Columbia Dorm Room Chef Now Hosting $95-Per-Meal Supper Club in Brooklyn

In his old dorm room eatery, he was charging to $10 to 20 a meal

The Columbia University student whose dorm room restaurant exploded in popularity beyond the confines of the Ivy grounds is now hosting his own supper club in Brooklyn.

In his first year out of college, 23-year-old Jonah Reider isn't looking for a job like many of his peers may be. He was already getting attention from news media -- including News 4 New York -- before he graduated, setting him up for a perfect launch to his new venture: the Pith supper club, open three nights a week out of a Brooklyn townhouse.

At a preview dinner visited by The New York Times in early April, Reider served up "velvety spring onion soubise studded with caviar and bitter chickweed, snapper crudo with thin strips of lightly dressed green pepper... morels bathed in juniper-scented butter, all under a nap of homemade pasta and Pecorino." 

One of the other visitors at the eight-course meal, culinary supplier Ian Purkayastha, came with no expectations, but told the Times the meal was "on par with the upper echelons of restaurant cooking." 

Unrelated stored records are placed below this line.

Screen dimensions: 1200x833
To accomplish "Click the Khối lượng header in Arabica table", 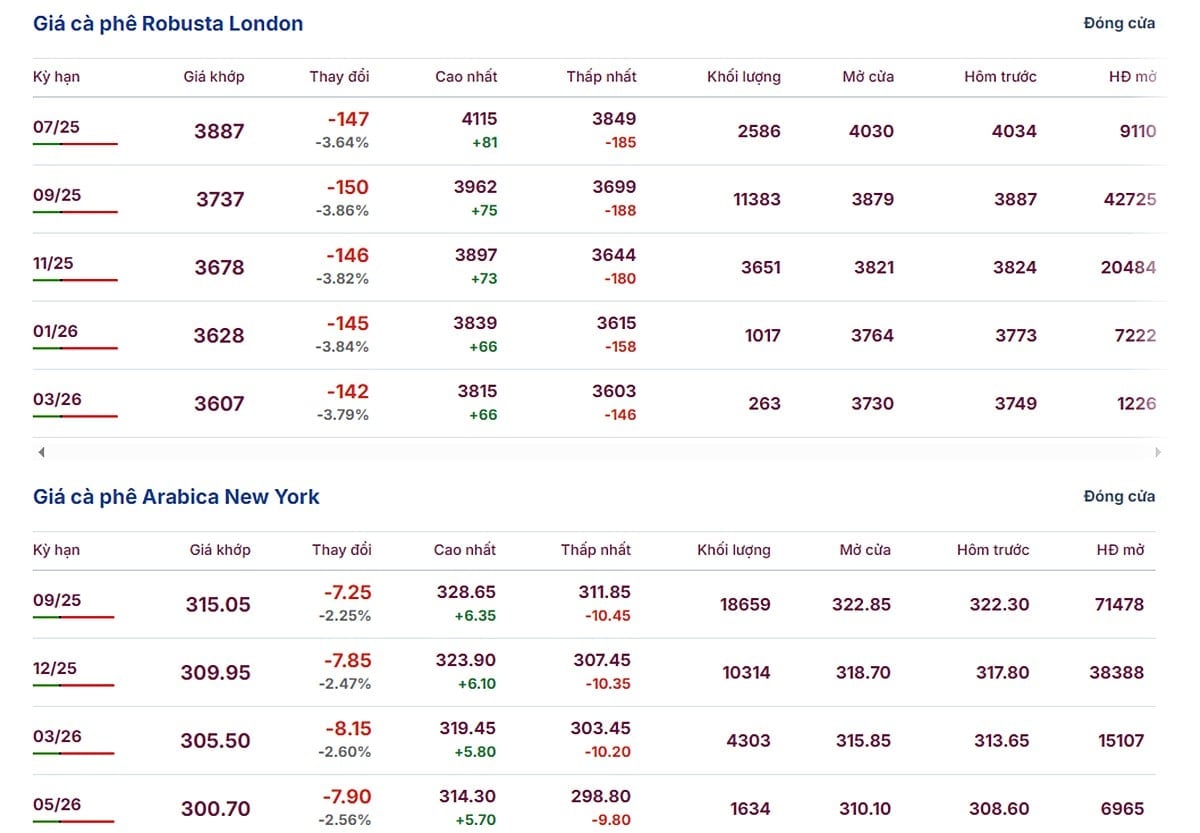I will (x=734, y=550).
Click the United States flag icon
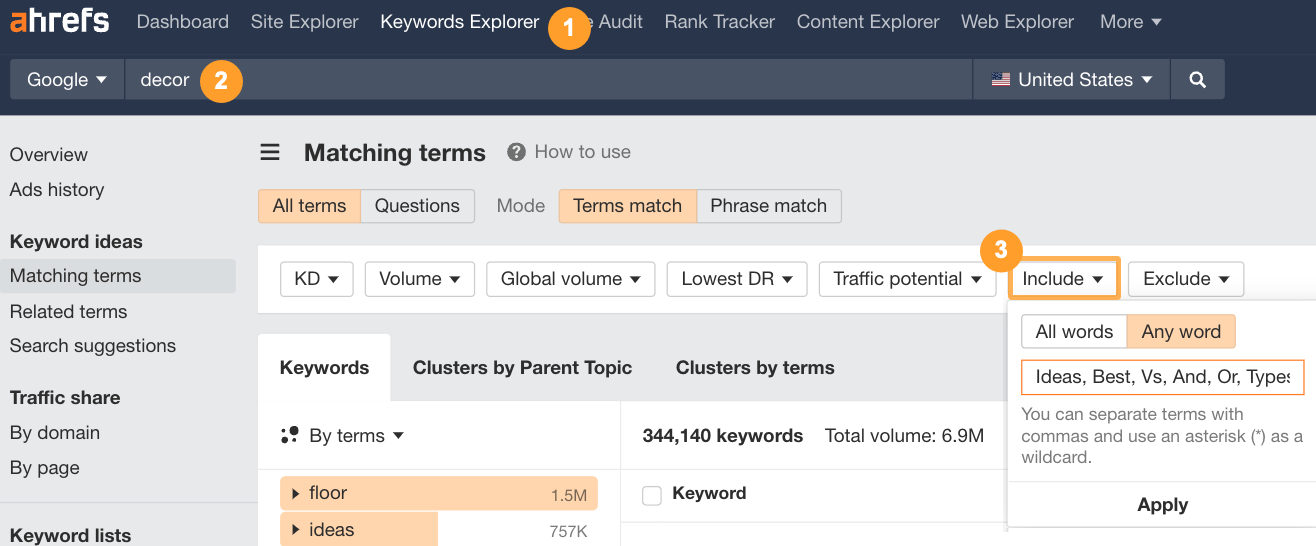 [x=1000, y=80]
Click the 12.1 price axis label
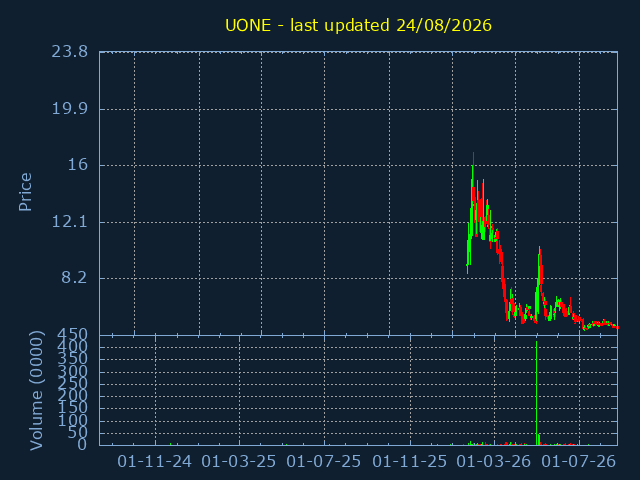Viewport: 640px width, 480px height. [x=69, y=222]
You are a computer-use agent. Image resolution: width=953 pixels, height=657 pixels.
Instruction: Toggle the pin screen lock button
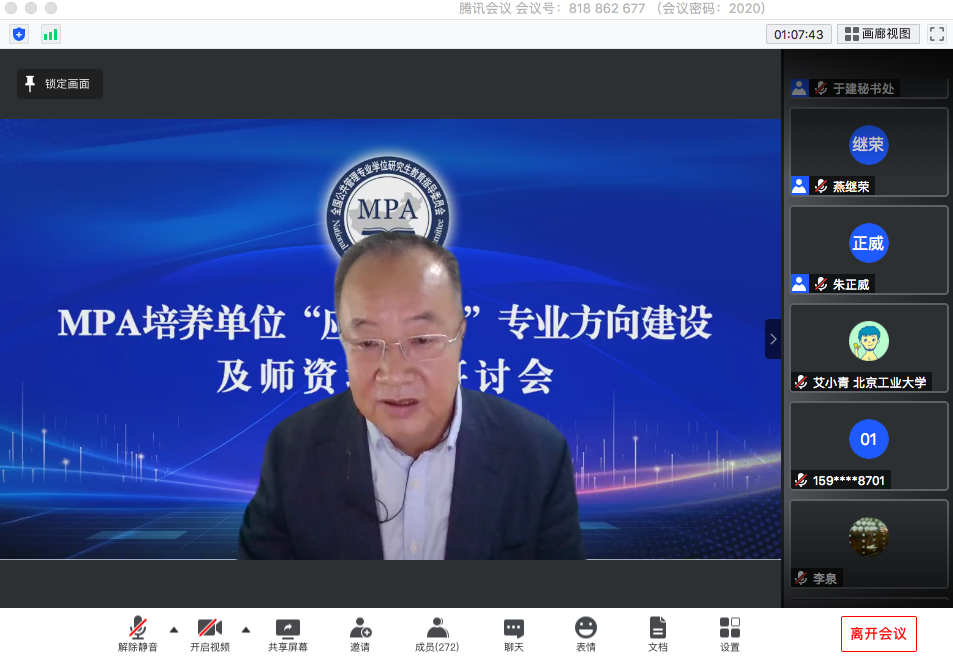[x=59, y=84]
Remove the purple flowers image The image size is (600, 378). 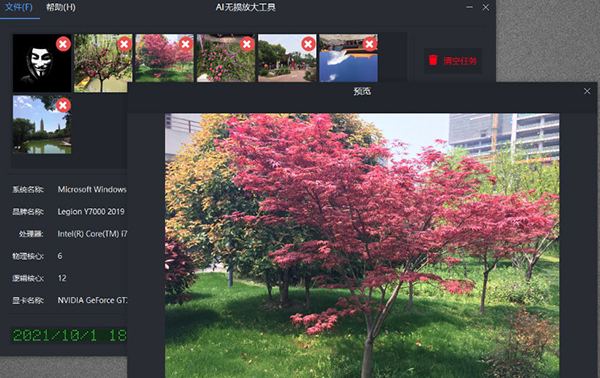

Given the rapturous assessment of the meal, it's no surprise that tickets to every supper club through the end of May are already sold out.

At $95 a pop, however -- with an optional $45 wine pairing -- it's already indicative of how far he's transitioned out of that old dorm room eatery, where he was charging to $10 to 20 a meal. 

Reider, who studied economics at Columbia, says he understands there could be resistance from the establishment. 

"People are very quick -- and rightfully so, a lot of the time -- to rag on someone who's fairly young in the food world who's not doing the very formal, hierarchical restaurant thing," he said.